I also checked the maximum revs that the motor achieved when racing (The Fleta Pro gives you the max revs for the last run).  Looking at the program box I achieved 19874 revs, and on a track with a longer straight I may have got a little more. This however it is much lower than the KV setting of 27447 revs shown when on the motor analyser, this is because it achieves that figure without any load on the motor. This is important as Torque is not ever going to be shown with this device. To achieve this you need a Brushless Motor Dyno.

Overall

The motor analyser is an interesting device, it does give you some data on how you motor works, and it also allows you to have an idea on how all of your motors compare against each other on the bench.

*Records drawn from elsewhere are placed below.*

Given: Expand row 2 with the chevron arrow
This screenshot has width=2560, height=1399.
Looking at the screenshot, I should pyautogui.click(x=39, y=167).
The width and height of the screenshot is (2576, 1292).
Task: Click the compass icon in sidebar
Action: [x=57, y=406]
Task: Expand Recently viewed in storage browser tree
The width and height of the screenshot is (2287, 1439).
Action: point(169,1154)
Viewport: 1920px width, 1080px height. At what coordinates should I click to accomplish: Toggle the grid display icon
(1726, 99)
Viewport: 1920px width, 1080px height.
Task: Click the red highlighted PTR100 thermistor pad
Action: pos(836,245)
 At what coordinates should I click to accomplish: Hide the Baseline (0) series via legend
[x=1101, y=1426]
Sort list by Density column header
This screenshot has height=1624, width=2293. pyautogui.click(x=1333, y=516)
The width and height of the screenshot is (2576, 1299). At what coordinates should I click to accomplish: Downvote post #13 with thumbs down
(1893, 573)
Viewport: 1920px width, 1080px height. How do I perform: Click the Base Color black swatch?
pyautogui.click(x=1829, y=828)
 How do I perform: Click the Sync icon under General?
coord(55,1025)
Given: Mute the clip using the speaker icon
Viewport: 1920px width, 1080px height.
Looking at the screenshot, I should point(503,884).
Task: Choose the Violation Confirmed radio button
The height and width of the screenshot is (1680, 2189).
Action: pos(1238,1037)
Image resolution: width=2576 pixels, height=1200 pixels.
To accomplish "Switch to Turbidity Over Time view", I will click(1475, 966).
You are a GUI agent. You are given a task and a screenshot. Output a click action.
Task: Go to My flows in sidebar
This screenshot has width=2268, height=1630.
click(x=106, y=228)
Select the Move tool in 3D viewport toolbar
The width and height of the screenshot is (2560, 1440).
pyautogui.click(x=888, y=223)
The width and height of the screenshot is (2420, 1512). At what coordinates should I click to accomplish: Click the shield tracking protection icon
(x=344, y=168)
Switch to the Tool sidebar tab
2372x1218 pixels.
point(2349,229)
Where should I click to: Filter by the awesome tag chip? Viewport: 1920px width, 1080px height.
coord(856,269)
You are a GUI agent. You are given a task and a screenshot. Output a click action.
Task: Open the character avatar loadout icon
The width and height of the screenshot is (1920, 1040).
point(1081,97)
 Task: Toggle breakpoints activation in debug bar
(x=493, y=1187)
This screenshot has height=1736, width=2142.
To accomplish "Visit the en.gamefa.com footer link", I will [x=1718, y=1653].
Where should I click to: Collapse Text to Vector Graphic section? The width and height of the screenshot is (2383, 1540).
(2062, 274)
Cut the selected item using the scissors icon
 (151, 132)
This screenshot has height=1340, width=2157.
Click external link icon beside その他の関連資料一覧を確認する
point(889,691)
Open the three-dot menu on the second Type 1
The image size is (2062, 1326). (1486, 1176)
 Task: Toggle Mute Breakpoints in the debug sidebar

Importantly though it is not a fully fledged motor Dyno. The readings for the KV are all when you are not under load so you will not see how much torque a motor has. As an example I had a Trinity D4 and a very well used Turnigy 17.5 motor. I got a very similar read out on both for KV and amps, however on the track the D4 is noticeably quicker as it has more torque. This shows you that you only get part of the story with this device. It will not replace a full motor dyno such as those sold by Eagle racing. Although it is much cheaper.

I think as a device it would be good to share with a group of friends, you can all take it and look at your motors. It can help you tweak your motor a little, and the KV and Amp rating is very useful to play with finding a theoretical 'sweet spot' to start with at the track before you test the car more.

Also if you are not running blinky this is not worth bothering with, once you start adding boost and turbo you are bringing in a load of variables that will have a much bigger impact on the motors performance and temperatures than your base timing setting.

So am I faster, maybe a little bit, but that might just be more because I have a better idea of what my motor is trying to achieve. The motor analyser does help me have a good idea of why one motor is quicker than the other, and why some motors were getting much hotter.  So it feels like a luxury purchase more than an essential one.